No man ecclesiastical or temporal shall be examined upon secret thoughts of his heart. . . .
the house of an Englishman is to him as his castle.”

In Engeland heeft deze doctrine uiteindelijk op het einde van de 17e eeuw het onderspit moeten delven voor de ook nu nog geldende doctrine van de supremacy of Parliament, doch in de Verenigde Staten haalde de doctrine van de supremacy of law het, die de macht van politieke instellingen beperkt door de bepalingen en rechten van de Grondwet als supreme law of the land . Het is vooral deze Engelse doctrine die ertoe geleid heeft dat het woord "constitution" de moderne betekenis heeft gekregen van lex fundamentalis, de term die alvast in de 18e eeuw frequenter op het Europese continent werd gebruikt . Zij het dat Willem van Oranje reeds in 1580 de hertog van Anjou verzocht landsheer te worden op basis van rechten en vrijheden der onderdanen, de "Vrijheit hunder constitutien" .
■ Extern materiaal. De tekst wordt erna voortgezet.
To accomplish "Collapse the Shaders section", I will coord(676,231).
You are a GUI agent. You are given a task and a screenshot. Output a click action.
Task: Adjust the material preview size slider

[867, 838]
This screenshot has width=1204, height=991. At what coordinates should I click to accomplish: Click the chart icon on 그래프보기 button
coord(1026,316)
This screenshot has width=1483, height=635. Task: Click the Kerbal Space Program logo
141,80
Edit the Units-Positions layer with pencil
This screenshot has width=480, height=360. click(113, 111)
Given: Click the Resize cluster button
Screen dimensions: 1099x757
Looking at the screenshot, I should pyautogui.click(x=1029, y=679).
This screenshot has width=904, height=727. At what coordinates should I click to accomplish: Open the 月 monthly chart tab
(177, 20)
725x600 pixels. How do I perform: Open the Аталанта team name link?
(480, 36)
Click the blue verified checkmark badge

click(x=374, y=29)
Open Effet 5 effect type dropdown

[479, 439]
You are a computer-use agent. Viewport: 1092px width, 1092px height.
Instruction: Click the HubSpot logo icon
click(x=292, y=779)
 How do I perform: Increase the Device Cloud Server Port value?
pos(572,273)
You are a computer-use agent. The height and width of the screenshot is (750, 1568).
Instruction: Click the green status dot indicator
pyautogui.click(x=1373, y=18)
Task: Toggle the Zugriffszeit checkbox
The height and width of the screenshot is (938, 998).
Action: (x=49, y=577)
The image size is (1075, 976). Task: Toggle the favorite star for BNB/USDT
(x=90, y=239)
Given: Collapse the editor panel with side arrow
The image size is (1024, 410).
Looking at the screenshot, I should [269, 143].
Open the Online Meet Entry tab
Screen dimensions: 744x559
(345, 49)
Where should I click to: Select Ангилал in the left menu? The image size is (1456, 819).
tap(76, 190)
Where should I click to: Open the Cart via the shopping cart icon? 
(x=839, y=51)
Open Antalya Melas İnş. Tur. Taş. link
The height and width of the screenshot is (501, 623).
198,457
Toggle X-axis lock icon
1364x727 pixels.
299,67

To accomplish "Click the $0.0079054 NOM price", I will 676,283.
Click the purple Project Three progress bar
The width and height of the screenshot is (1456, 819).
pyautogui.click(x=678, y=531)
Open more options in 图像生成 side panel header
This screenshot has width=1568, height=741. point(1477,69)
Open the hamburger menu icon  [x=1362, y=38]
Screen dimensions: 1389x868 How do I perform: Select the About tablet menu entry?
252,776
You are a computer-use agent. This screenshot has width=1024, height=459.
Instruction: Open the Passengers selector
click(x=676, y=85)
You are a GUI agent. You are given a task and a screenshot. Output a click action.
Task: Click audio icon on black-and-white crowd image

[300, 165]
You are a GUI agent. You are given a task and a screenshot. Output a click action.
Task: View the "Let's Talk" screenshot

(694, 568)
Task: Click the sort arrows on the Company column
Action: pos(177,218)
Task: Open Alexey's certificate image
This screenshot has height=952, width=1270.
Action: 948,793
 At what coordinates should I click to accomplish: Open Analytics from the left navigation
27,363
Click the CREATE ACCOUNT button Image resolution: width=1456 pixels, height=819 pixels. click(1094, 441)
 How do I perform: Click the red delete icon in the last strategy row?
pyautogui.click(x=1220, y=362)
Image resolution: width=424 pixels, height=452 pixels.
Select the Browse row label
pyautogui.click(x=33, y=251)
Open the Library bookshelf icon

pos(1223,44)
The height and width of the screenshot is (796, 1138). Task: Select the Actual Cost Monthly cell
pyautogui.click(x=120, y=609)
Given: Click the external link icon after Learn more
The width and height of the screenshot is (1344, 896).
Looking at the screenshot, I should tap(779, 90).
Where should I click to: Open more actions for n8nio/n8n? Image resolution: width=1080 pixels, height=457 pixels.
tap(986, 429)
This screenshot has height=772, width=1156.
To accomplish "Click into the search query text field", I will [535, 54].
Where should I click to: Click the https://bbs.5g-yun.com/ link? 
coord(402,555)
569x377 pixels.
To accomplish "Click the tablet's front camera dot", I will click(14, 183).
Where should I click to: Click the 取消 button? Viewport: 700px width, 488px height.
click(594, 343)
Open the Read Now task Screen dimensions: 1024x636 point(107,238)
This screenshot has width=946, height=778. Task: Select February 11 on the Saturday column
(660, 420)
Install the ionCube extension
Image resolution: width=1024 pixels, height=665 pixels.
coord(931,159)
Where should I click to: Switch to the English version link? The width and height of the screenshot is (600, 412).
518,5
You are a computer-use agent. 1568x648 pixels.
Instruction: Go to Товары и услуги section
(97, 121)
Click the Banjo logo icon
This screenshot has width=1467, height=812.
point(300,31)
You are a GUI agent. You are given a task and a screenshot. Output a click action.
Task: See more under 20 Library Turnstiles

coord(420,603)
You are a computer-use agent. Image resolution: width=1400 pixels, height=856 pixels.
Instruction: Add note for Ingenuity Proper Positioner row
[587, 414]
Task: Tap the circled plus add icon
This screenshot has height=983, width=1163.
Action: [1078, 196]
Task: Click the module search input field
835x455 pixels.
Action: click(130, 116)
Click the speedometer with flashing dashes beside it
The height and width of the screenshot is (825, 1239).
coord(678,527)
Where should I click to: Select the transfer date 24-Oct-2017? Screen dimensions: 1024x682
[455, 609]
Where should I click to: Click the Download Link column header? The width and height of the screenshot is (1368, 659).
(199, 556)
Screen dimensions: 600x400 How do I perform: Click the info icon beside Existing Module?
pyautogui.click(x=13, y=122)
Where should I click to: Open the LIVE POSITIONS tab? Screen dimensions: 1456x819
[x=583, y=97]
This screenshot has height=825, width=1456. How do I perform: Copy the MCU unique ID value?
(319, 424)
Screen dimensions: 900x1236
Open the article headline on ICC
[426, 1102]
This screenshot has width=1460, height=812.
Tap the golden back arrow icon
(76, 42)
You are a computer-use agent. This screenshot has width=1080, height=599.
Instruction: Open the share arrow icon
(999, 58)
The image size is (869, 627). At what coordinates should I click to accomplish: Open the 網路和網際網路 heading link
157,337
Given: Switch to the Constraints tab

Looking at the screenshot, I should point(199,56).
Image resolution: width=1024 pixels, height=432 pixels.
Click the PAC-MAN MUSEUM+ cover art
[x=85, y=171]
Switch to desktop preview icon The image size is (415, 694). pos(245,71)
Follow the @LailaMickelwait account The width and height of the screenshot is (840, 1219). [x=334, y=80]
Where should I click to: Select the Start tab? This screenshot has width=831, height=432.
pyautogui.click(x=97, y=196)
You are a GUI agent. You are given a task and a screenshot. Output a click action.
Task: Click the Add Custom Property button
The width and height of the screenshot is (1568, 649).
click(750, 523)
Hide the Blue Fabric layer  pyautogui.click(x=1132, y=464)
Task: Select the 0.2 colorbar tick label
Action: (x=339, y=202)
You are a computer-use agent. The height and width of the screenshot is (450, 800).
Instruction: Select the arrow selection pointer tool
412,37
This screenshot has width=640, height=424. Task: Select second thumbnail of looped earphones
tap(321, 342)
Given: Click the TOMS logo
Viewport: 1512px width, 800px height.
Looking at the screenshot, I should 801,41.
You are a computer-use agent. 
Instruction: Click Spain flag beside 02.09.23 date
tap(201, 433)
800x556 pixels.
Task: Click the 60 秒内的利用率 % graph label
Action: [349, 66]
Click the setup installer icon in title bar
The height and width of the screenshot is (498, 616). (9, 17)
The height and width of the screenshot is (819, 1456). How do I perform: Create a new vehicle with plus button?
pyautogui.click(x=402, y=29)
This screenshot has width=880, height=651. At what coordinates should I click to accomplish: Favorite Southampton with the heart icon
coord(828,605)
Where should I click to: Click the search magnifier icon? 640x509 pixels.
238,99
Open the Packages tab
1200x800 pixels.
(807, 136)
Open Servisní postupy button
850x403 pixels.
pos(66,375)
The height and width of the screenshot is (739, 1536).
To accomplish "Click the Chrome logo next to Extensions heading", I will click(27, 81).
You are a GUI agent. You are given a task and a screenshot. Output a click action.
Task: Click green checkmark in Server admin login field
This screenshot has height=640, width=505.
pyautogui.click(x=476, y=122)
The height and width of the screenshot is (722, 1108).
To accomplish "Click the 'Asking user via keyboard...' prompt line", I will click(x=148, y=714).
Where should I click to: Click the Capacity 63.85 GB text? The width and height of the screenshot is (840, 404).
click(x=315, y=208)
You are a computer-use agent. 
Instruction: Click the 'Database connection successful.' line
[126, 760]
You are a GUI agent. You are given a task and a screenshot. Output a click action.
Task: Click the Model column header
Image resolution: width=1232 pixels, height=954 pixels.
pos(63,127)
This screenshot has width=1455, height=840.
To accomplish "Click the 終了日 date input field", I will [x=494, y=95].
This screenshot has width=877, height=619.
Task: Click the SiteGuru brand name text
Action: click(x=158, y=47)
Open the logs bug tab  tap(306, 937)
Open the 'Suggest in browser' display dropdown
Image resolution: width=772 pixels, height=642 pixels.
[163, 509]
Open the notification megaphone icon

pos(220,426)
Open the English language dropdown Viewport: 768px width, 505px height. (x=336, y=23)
In dezelfde tijd als Coke ontwikkelde Hugo de Groot (Lat. Grotius) in zijn werk De antiquitate reipublicae Batavicae, vertaald als Tractaet vande Oudtheyt vande Batavische nu Hollantsche Republique (Leiden 1610) eveneens een doctrine over het gelden van een aloude gewoonterechtelijke constitutie van Holland, met concrete rechten en vrijheden alsook de regel dat de soevereiniteit niet bij de vorst berust maar bij de Raden en Staten van het volk . Grotius aanvaardde wel niet het bestaan van fundamentele wetten die de soevereiniteit van die organen inperkten en verschilde daarin duidelijk van de federalistische school met o.a. Johannes Althusius .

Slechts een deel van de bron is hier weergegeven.